--- Records supplied ---
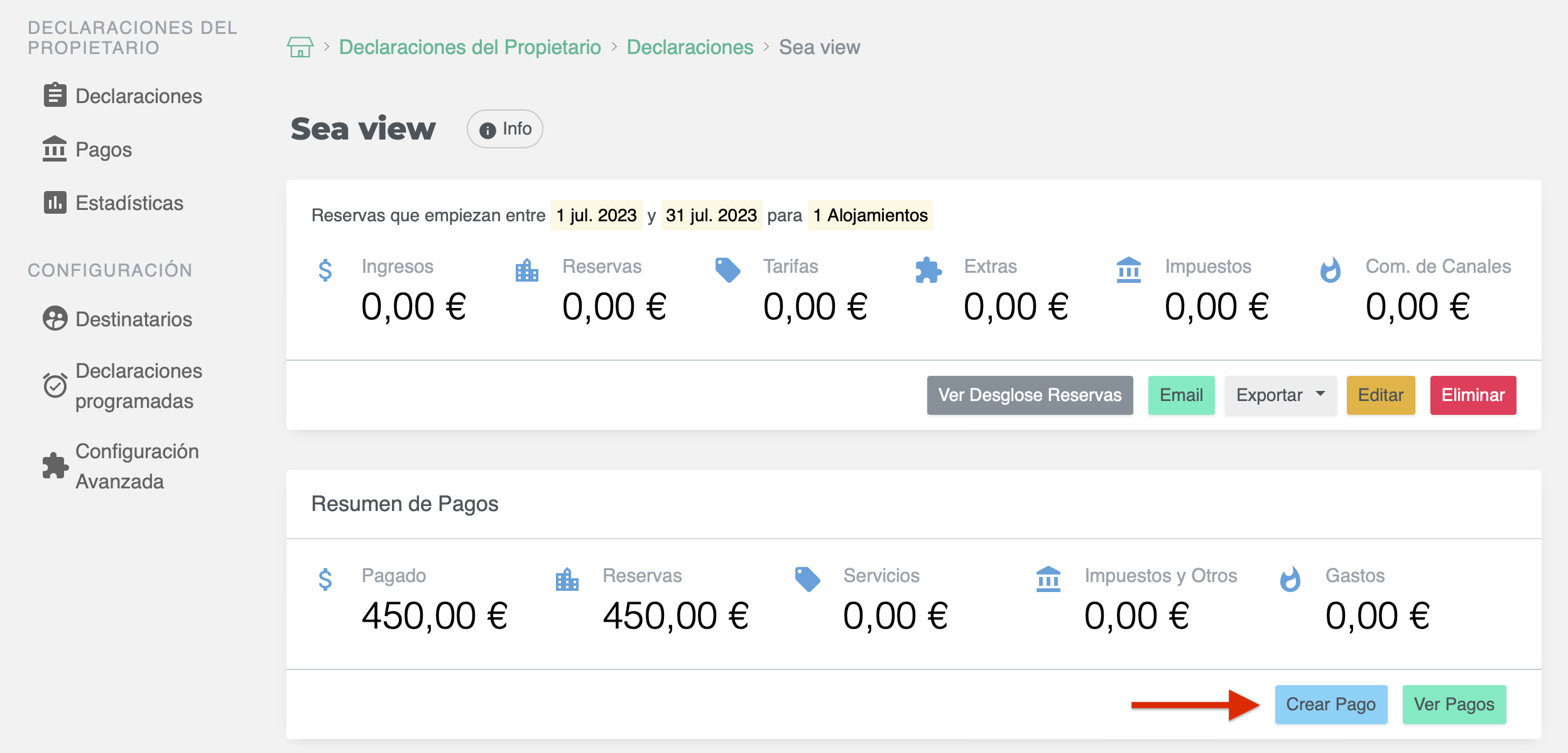Expand the Exportar dropdown

1280,395
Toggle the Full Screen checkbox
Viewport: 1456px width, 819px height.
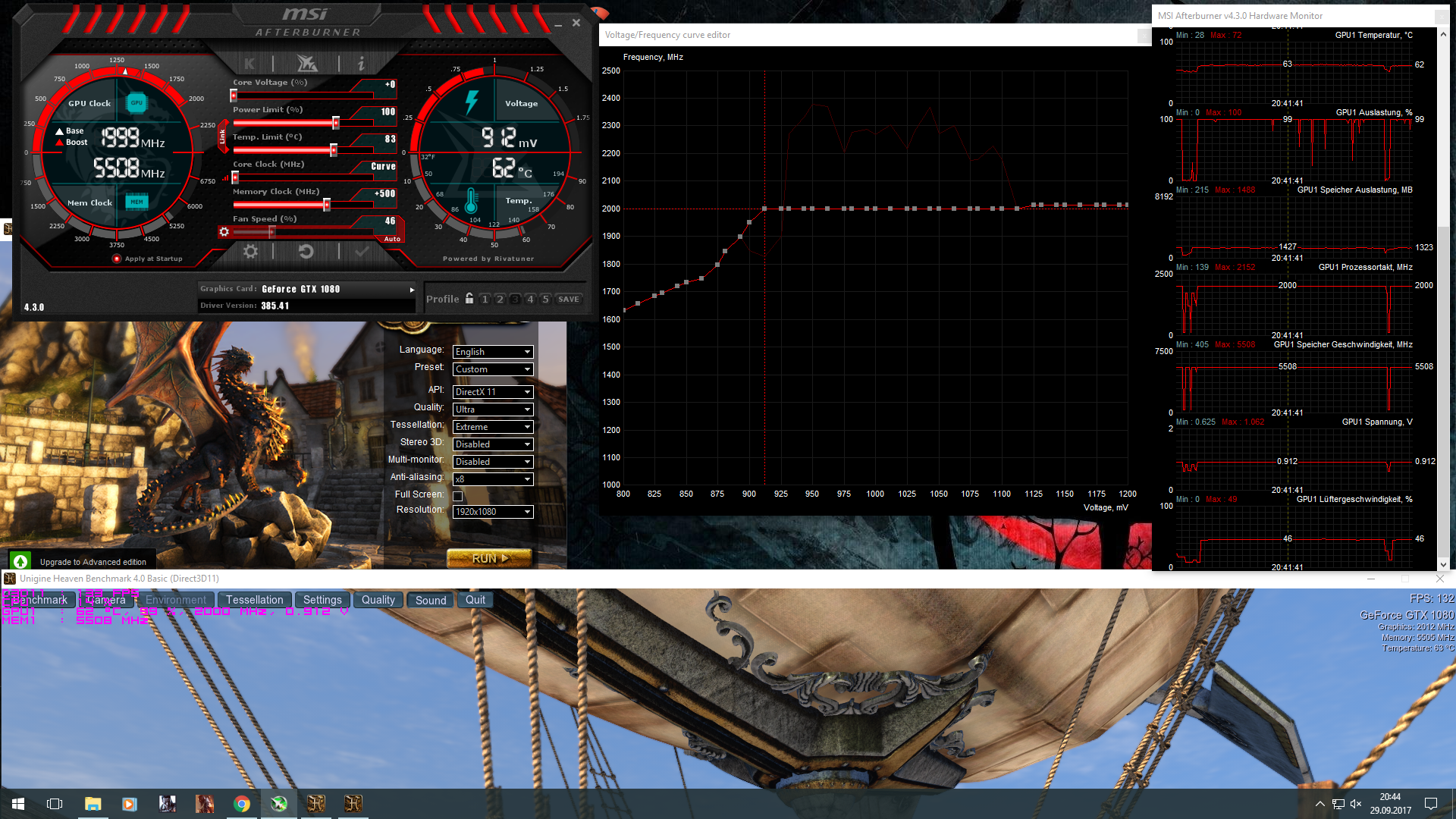tap(458, 496)
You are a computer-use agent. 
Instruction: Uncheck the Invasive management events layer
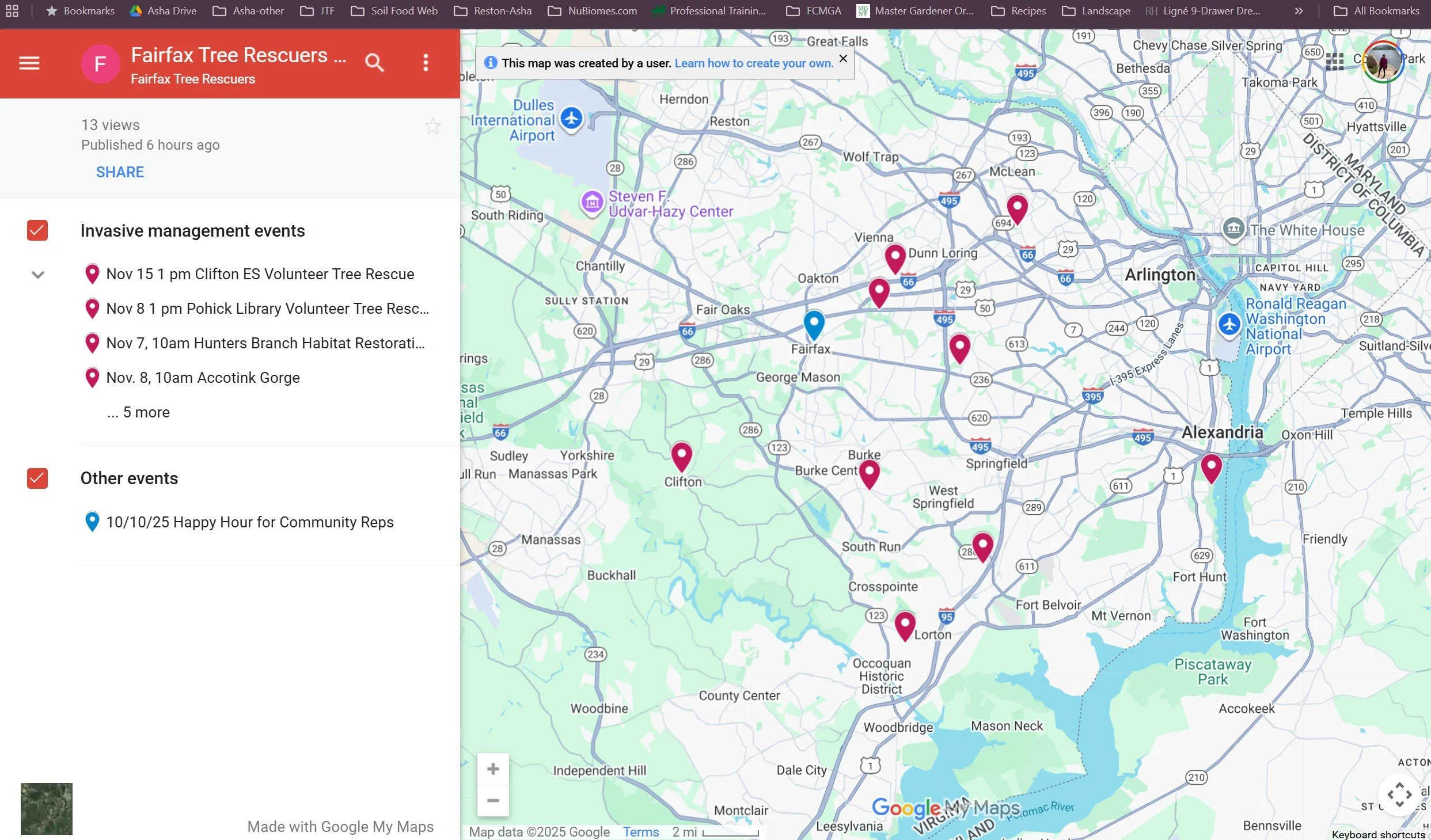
---
### Exercise
With the pictures left out, give again exactly the lines from the one with "Toggle the Full Screen checkbox" through the end of the data, both included.

### Reply to the exercise
Toggle the Full Screen checkbox
Viewport: 1456px width, 819px height.
tap(458, 496)
You are a computer-use agent. 
Instruction: Uncheck the Invasive management events layer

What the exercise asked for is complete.